- **PROBLEM DESCRIPTION**: Please transcribe the data that follows exactly, from its first line through the line that contains "Given: Click the Step frame button".

- **DATASET RECORDS**:
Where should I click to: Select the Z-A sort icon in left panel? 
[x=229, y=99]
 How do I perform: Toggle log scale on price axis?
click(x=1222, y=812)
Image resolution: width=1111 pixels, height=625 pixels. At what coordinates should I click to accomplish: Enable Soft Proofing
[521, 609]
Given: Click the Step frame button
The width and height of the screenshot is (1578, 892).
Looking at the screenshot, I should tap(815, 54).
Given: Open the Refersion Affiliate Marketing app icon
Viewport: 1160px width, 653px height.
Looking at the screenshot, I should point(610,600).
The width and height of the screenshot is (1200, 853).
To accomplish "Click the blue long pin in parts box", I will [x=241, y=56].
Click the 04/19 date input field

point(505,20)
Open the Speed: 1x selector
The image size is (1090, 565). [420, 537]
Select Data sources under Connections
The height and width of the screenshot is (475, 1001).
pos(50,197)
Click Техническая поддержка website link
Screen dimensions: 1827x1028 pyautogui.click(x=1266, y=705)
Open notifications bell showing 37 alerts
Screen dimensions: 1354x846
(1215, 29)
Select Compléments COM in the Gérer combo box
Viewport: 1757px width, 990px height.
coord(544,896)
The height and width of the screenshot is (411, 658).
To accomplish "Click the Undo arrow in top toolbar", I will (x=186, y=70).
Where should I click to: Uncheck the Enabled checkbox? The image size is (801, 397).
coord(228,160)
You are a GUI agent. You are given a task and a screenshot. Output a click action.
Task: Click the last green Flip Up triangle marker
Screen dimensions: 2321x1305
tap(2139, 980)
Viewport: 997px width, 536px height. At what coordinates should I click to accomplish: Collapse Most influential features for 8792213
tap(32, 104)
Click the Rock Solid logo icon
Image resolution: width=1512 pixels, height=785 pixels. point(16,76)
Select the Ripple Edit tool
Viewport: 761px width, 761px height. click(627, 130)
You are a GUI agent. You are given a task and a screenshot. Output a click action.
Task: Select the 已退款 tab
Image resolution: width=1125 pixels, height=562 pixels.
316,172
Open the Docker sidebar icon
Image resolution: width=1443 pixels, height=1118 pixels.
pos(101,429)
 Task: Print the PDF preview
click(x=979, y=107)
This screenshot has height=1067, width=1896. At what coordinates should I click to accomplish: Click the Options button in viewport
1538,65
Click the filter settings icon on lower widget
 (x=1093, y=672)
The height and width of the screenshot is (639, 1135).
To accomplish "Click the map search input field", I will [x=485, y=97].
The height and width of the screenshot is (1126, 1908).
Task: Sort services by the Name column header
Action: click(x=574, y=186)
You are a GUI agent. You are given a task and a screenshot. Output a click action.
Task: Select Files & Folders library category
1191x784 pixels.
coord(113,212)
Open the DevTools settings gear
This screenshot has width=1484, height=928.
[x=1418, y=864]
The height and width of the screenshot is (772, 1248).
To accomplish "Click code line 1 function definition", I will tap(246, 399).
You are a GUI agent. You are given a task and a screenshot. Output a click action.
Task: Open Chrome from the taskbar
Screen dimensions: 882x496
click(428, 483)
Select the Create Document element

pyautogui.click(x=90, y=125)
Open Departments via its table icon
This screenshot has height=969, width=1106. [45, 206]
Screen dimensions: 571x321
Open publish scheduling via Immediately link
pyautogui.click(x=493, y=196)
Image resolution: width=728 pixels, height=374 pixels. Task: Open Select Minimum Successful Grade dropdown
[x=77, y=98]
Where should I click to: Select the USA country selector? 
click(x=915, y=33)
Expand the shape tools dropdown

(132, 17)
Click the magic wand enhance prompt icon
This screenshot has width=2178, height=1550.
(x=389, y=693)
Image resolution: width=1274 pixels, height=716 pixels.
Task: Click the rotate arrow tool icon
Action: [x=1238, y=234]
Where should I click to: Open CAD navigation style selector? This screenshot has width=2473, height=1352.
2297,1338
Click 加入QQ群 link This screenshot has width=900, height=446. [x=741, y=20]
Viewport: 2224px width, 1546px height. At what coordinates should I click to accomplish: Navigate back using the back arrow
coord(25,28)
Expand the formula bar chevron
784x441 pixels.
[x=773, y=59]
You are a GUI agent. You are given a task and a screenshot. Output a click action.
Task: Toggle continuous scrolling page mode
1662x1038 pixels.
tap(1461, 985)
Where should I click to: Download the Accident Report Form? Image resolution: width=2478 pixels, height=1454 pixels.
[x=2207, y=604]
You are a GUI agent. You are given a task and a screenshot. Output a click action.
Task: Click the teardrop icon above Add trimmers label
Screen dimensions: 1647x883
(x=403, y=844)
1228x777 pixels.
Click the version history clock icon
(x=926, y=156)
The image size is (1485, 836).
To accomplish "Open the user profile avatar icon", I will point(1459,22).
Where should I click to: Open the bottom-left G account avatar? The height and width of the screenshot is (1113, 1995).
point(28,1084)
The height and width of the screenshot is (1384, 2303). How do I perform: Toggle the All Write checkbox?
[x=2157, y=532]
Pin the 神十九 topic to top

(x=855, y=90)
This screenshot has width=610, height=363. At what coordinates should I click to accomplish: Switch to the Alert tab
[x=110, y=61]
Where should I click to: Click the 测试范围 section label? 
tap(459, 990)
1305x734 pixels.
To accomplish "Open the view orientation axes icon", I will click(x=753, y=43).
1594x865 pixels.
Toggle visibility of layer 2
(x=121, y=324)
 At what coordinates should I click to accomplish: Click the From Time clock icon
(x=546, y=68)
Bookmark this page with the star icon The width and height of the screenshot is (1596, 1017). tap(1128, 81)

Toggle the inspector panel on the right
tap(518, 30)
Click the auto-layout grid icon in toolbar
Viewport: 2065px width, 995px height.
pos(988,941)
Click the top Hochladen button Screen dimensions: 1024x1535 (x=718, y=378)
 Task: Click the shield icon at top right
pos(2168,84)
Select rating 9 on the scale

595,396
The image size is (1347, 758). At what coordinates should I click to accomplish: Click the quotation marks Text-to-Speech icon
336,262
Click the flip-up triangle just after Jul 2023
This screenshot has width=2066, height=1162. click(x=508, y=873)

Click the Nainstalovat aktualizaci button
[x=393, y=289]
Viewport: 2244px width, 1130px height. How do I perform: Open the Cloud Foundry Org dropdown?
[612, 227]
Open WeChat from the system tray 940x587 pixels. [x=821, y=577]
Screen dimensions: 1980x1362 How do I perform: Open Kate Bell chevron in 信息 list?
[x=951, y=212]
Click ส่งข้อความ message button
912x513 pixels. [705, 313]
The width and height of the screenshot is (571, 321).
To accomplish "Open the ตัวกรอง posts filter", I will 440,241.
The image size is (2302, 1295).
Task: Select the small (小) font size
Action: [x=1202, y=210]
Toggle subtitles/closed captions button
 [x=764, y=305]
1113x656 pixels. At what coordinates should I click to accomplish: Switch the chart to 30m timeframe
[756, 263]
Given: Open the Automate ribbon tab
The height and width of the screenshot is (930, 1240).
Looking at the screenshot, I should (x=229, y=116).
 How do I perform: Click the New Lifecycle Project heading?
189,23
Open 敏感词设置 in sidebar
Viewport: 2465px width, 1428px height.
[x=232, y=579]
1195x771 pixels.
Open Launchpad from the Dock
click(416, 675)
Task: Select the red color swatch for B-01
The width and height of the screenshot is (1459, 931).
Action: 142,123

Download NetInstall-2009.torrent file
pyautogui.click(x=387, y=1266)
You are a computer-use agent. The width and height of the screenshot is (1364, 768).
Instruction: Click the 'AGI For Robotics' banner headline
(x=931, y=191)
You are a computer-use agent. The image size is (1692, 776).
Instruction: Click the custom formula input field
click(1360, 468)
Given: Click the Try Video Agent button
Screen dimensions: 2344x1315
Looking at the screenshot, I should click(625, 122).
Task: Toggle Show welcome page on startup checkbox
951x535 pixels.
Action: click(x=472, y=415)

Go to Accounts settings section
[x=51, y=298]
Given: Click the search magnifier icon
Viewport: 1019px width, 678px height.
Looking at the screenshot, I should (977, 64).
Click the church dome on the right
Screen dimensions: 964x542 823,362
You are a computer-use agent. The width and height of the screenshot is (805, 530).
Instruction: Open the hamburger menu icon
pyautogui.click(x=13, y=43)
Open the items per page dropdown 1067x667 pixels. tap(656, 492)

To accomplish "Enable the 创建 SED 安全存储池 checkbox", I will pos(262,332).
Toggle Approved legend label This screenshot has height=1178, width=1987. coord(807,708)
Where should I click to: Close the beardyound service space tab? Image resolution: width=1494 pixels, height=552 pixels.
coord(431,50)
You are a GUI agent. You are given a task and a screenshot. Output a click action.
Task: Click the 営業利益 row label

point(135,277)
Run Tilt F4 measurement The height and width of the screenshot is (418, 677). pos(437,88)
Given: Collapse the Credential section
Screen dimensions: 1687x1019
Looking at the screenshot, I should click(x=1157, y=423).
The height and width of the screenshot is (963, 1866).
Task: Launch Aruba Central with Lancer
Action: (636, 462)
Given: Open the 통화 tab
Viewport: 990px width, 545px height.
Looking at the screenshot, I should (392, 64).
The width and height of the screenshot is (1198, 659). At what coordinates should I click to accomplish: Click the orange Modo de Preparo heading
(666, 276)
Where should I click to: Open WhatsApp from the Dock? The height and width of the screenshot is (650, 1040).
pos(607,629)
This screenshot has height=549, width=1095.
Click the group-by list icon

- **RESPONSE BELOW**:
Where should I click to: Select the Z-A sort icon in left panel? 
[x=229, y=99]
 How do I perform: Toggle log scale on price axis?
click(x=1222, y=812)
Image resolution: width=1111 pixels, height=625 pixels. At what coordinates should I click to accomplish: Enable Soft Proofing
[521, 609]
Given: Click the Step frame button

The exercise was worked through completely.